Please reproduce the rows from the beginning through the line containing "(x=325, y=44)", switching "divider line" to "separator line" and leaving everything else unchanged.

=== EXTRACTED RECORDS ===

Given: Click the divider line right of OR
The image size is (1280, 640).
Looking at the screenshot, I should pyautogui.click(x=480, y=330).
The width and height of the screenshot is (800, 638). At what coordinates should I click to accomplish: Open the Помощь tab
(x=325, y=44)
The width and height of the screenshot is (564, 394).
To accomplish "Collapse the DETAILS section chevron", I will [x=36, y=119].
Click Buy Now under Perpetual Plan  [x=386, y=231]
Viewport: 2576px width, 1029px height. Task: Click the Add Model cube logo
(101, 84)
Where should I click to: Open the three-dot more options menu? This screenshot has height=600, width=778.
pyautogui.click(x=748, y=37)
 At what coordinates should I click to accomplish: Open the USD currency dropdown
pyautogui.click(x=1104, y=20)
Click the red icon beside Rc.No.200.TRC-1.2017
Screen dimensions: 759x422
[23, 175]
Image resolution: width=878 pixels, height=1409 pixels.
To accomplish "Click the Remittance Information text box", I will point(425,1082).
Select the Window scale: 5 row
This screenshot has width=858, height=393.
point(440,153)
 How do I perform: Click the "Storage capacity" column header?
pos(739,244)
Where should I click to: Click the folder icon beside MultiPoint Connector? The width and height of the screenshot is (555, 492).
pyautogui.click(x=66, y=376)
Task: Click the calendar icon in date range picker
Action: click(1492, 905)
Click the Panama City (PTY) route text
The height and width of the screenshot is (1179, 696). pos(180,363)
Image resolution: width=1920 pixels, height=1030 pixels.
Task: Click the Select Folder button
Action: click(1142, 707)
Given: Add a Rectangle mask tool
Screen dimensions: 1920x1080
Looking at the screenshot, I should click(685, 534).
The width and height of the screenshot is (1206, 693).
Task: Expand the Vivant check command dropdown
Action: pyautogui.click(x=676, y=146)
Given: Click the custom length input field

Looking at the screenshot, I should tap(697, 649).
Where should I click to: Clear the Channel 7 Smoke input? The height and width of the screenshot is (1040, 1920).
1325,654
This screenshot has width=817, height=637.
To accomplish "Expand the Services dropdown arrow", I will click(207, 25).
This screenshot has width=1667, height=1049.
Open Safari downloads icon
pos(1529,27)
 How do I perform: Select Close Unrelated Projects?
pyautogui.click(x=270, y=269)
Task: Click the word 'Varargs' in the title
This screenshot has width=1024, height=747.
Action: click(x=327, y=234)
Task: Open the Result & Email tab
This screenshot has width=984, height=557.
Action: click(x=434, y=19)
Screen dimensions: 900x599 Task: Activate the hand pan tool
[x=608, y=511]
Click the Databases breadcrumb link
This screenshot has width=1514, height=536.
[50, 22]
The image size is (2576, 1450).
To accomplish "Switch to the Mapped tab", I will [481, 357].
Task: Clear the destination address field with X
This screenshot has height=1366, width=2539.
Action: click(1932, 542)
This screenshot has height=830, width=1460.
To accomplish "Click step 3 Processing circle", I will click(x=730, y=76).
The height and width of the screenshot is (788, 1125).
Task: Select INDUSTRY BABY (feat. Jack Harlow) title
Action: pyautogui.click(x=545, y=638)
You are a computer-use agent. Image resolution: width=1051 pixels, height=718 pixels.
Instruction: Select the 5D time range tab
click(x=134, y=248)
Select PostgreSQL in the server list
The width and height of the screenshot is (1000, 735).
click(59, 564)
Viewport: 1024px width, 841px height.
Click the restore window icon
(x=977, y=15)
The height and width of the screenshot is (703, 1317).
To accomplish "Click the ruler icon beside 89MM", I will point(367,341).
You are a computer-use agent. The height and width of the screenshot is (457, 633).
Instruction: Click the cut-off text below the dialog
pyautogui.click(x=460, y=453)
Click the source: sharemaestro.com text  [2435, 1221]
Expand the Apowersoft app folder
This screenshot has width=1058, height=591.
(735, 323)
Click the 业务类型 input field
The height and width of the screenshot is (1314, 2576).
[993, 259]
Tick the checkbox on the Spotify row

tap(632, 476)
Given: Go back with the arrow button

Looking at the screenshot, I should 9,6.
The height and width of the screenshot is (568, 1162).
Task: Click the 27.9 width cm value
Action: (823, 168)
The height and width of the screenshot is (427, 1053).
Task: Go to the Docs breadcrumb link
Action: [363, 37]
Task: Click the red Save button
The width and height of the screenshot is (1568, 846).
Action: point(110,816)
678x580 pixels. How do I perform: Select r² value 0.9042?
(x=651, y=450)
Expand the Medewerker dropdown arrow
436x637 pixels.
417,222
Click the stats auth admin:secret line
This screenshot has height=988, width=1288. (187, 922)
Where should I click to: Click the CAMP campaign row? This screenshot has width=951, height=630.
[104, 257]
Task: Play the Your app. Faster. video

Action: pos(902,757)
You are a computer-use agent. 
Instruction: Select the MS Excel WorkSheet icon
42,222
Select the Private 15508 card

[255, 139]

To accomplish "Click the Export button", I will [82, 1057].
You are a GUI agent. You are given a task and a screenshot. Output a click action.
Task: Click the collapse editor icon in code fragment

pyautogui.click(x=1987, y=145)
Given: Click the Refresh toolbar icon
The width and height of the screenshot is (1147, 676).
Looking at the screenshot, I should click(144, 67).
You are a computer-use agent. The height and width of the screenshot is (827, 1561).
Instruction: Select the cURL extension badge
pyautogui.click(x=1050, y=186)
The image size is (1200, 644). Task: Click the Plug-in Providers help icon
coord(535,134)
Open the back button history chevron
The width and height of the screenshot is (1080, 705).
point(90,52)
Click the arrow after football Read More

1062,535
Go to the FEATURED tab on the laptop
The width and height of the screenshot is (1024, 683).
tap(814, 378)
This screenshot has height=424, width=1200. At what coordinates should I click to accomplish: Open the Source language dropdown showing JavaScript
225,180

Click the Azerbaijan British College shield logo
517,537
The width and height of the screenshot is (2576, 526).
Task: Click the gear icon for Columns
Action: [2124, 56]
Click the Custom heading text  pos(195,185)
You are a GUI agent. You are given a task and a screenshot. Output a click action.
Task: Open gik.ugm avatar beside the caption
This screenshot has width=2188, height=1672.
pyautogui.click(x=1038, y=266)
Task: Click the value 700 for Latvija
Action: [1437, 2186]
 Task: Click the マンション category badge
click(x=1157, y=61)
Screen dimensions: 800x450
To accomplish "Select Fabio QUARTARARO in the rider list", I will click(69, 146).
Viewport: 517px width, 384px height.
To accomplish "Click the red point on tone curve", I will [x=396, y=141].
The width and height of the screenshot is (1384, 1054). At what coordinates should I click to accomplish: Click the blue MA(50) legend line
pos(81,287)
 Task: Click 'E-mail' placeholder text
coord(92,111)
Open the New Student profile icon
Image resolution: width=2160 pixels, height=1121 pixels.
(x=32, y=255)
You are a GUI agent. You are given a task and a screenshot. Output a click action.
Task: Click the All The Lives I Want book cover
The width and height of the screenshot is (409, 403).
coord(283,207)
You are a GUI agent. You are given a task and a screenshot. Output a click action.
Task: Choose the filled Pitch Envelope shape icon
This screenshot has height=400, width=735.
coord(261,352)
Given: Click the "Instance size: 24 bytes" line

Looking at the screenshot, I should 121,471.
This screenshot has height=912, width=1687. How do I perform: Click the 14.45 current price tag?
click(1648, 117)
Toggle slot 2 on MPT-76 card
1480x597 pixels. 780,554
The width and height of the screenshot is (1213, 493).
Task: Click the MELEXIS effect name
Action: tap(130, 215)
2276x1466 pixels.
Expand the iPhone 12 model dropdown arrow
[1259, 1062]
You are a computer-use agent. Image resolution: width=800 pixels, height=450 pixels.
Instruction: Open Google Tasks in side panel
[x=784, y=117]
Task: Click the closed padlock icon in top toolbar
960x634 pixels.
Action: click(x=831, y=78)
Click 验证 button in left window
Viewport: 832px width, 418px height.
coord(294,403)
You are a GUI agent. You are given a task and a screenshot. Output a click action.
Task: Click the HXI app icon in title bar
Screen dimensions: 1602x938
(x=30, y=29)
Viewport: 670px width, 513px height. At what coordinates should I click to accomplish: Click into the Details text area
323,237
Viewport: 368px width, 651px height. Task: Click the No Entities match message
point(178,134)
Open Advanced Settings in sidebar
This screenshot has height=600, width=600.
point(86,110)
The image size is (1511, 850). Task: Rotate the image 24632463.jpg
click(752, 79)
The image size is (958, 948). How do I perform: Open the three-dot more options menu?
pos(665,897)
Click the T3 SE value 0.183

===

[ANSWER]
Given: Click the separator line right of OR
The image size is (1280, 640).
Looking at the screenshot, I should pyautogui.click(x=480, y=330).
The width and height of the screenshot is (800, 638). At what coordinates should I click to accomplish: Open the Помощь tab
(x=325, y=44)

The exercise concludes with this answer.